SSR itself has no value for detecting CTS [13] but its value for assessing autonomic disturbances in CTS is conflicting [2225]. In our study, SSR was obtained in all the controls and CTS patients, with a mean occurrence rate of 95.1 versus 90.3%, respectively. There were many absent responses in CTS patients. We also investigated the wave types and observed lesser P-type SSR in CTS hands than controls. These differences, however, did not reach statistical significance. SSR waveforms have been studied in normal subjects and CTS patients in recent years [16, 23, 25, 26]. Brazil-Neto [25] found significant changes in wave types in idiopathic CTS. According to a recent theory, P-type reflects stronger activation of a large number of sweat glands [27]. N responses, according to Toyokura [16], tend to appear late in a series of SSR, which suggests they may be produced by habituation. In this study, although no statistically significant improvement was observed in SSR parameters, slightly decreased amplitudes and increased habituation of SSR were noted at the end of the treatment. Previous studies [26] showed a marked decrease in the SSR amplitude or occurrence rate in some subjects on the second examination. These findings suggest that some subjects experienced earlier development of habituation in the second test in CTS [26]. The absence of improvement in SSR after treatment may be due to the poor reinnervation capacity of sympathetic fibers after chronic compression [12]. On the other hand, SSR does not seem to be a sensitive method for evidence of autonomic involvement in CTS, even in patients manifesting sudomotor or other autonomic symptoms [28].
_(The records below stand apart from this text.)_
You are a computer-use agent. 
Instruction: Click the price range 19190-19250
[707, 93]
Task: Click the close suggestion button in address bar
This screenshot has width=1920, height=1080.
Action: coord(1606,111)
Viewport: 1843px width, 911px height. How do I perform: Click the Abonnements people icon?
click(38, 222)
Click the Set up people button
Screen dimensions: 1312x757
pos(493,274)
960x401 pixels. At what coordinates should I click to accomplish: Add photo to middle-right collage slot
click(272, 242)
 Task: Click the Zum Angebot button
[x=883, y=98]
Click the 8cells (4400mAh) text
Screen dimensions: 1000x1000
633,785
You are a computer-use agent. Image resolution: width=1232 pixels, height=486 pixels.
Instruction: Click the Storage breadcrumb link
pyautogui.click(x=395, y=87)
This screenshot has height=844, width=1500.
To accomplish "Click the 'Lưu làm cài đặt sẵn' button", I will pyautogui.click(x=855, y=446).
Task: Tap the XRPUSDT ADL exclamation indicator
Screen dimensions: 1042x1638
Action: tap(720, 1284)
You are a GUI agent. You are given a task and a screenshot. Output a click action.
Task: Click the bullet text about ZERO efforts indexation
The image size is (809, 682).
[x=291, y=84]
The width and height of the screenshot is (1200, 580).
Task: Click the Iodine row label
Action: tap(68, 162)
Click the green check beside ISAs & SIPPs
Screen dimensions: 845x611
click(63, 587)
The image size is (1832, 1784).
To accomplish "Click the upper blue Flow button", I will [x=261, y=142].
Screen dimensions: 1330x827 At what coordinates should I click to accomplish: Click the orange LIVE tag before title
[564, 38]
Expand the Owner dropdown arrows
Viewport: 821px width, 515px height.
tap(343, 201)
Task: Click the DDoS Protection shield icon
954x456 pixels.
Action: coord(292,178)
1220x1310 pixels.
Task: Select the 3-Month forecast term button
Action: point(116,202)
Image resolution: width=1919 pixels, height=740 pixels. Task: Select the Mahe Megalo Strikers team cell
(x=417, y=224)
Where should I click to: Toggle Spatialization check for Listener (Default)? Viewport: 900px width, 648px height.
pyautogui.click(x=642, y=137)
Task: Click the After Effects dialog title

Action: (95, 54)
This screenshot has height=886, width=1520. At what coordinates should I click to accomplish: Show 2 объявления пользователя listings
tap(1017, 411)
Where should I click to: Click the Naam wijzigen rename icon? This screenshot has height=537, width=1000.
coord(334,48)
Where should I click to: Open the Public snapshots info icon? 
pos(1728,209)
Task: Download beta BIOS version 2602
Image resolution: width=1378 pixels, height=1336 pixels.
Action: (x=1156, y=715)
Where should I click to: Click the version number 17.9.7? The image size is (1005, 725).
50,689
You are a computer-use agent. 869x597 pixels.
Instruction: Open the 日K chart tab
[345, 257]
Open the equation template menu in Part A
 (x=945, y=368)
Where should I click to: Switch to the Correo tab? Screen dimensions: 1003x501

In conclusion, the present study showed that the local steroid injection resulted improvement in NCSs values, but not in SSR and F-wave parameters. The SSR and F waves do not seem to be a sensitive method for predicting outcome in short-term follow-up in CTS treatment. Mild to moderate CTS cases are good candidates for this type of treatment, and the treatment of CTS with low-dose dexamethasone sodium phosphate injection is effective in short-term follow-up.